The European Union Chamber of Commerce in Korea held a special event last week by inviting Korean shamans to wish for good luck for its member companies this year.
The event was organized with several intentions, first to strengthen the EUCCK’s relationship with Korean society by showing their respect for a piece of the country’s history and culture.
“Today it was a momentous moment because I had comments from people who had attended this kind of ceremony for tourists and felt how authentic it was, even myself, I really felt that it was very special and a lot in truth in what we saw,” said EUCCK president Jean-Luc Valerio.
The ceremony was held during the Feb. 6 “daeboreum” or great full moon festival, a Korean holiday that celebrates the first full moon of the lunar new year.
During the ceremony, a shaman priestess communicated with the spirit world to ensure harmony between the attendants, namely members of the chamber, local officials from the private and public sector, diplomats and guests.
Throughout the priestess’ trance, guests were enthralled by the well-wishing she conveyed to everyone for a successful, healthy and happy upcoming year.
Korean shamanism is very unique as it has been combined with other influences such as Confucianism, Buddhism and Christianity.

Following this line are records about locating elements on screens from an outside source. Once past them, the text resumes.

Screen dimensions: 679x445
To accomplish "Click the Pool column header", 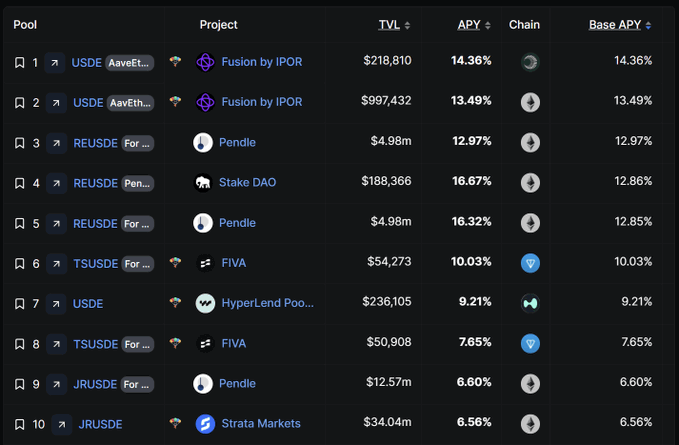I will pyautogui.click(x=25, y=24).
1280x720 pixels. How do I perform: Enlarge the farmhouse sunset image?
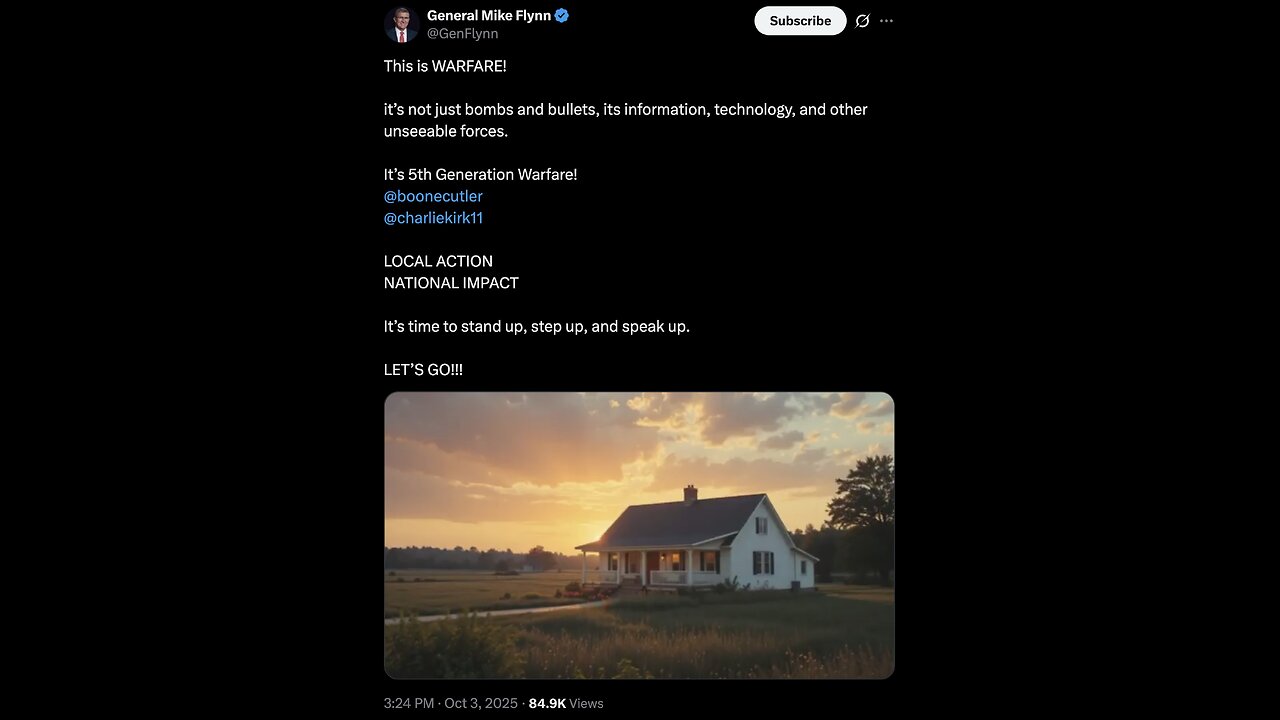pyautogui.click(x=639, y=535)
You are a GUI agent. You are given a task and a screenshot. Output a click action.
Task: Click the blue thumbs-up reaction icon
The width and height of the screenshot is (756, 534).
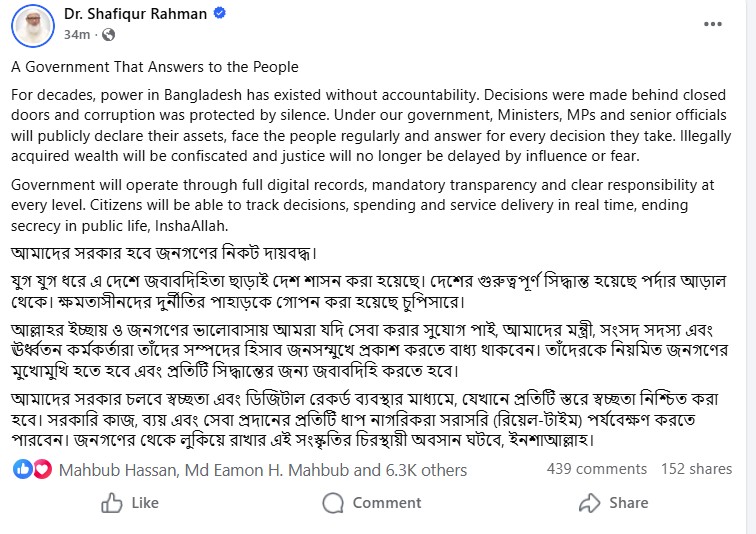coord(22,469)
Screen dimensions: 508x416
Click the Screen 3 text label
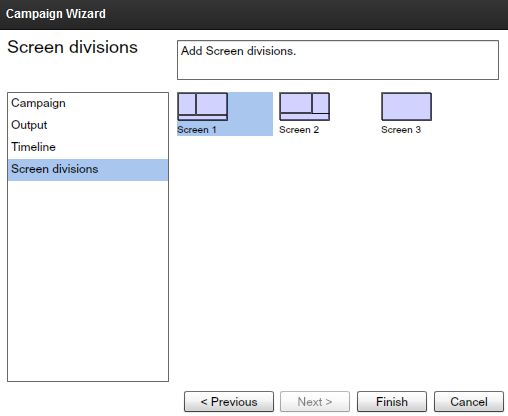pyautogui.click(x=401, y=130)
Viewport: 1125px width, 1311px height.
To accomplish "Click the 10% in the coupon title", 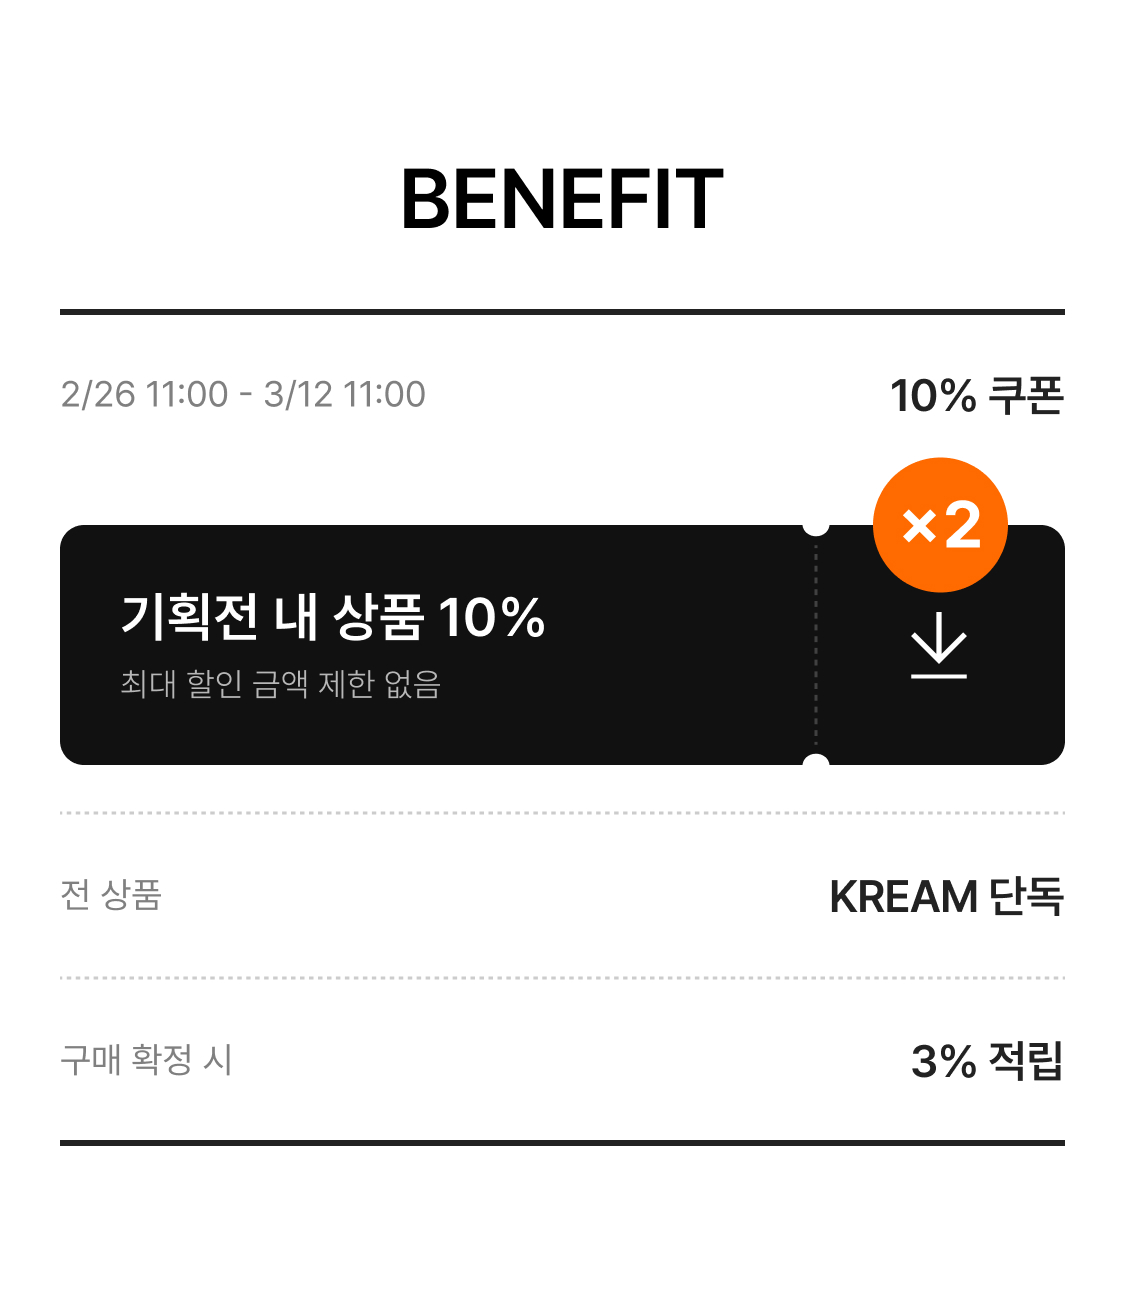I will pyautogui.click(x=491, y=617).
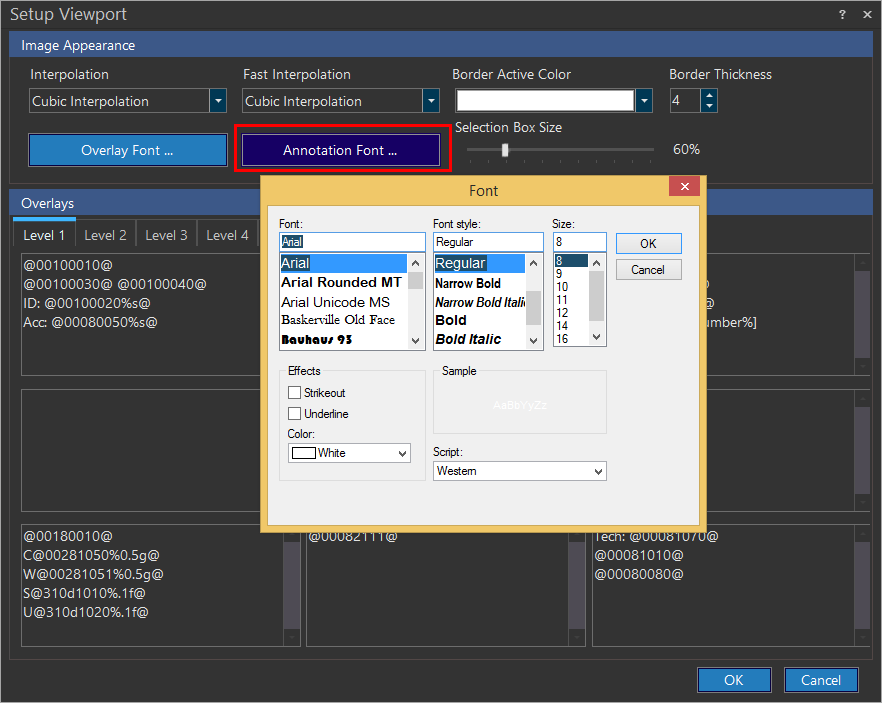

In its fourth year, the event was held at Mingadaheon (Min’s club) for the first time, which helped create a positive atmosphere for networking, public relations and general good times.
“It makes everybody happy and it’s a way also for people to discover a nice place and I’m sure these people will come back,” Valerio told The Korea Herald.
Min’s Club is located in a historical hanok in the center of the nation’s capital and has been remodeled to house a fusion style restaurant.
Valerio also tried his hand at having his fortune told and was somewhat surprised to be told he needs to watch his weight and exercise, something that his doctor told him to do six months ago.
“She told me exactly what my doctor said without any blood test,” he said with a smile.